Introduction
Chat GPT has been in the news quite a bit recently. It’s been just about a year since it was released and everyone is using it to help them be more efficient and do better work. The creativity use case for it is quite obvious since it can help inspire and spark ideas but what about use cases that are more technical such as data science and data analytics? That’s what the article “How To Use ChatGPT: Data Analyst & Data Scientist Use Cases” by John Pauler details(the article can be found here).
Summary of Article
The article first starts out by mentioning why people need to learn how to use Chat GPT: it can make you more effective. It then gets into the job scenario for data analysts and shows that even though AI is good at the technical aspect of analysis it still lacks some other soft skills that analysts need to thrive so the job case for analysts for the “foreseeable future” is still there. The article then gets into some words of wisdom for using AI and it boils down to using common sense. Don’t share private information, AI isn’t always right, do your due diligence, AI isn’t capable of human common sense so make sure you use your basic judgment before doing anything. After, the article gets into some best practices for using AI tools for analytics and shows you how to tweak your prompts into chat gpt to ensure that the AI provides you with the example you are looking for, things such as providing context and being specific go a long way. Then the article lists different things that “Data Pros” can use Chat GPT for. These include generating code, troubleshooting, adding comments to your code, performance optimization code, automating manual tasks, providing tips, explaining concepts, and more. Finally, the article lists some of the use cases for the use of chat gpt in different applications such as Excel, Google Sheets, Power BI, SQL, and Python.
My Take
Overall, this article was a good one. It gives a lot of actionable things that one can implement as soon as they are done reading which is appreciated. It is structured in a very easy-to-read format which helps to read and understand.
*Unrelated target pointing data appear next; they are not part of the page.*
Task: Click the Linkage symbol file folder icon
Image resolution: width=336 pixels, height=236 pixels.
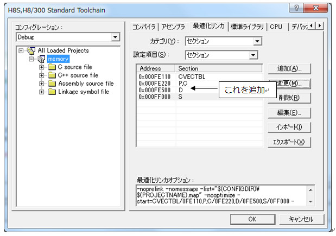Action: 52,92
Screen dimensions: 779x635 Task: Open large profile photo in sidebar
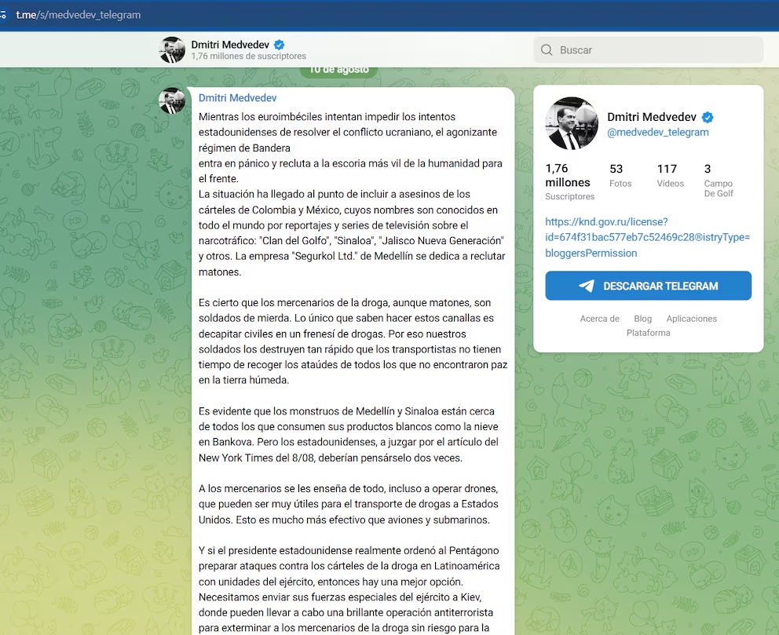[572, 124]
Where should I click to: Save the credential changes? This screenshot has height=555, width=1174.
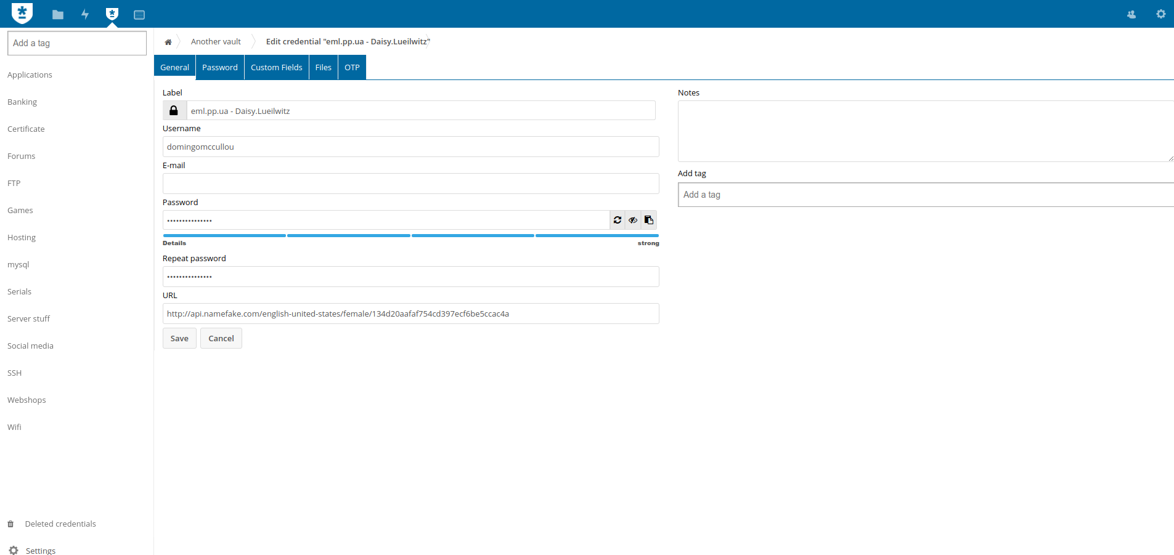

One thing that I would have liked however is for the article not to touch on so many points so briefly and kept to fewer points but explained them more in detail. This would have helped to deepen the understanding of what Chat gpt can be used for in this field and that coupled with the actionable examples that the article already gave would have been great. One more thing I liked was the color scheme, it does wonders to capture you and to keep you captivated and it looks nice. This really made the reading more enjoyable.
Conclusion
All in all, this article was a good one. It was one which, although a little too much breath and not enough depth in my opinion, was very informative and gave a lot of actionable things to take away from this article making it very helpful. I highly recommend you read it when you get the chance(the link can be found here).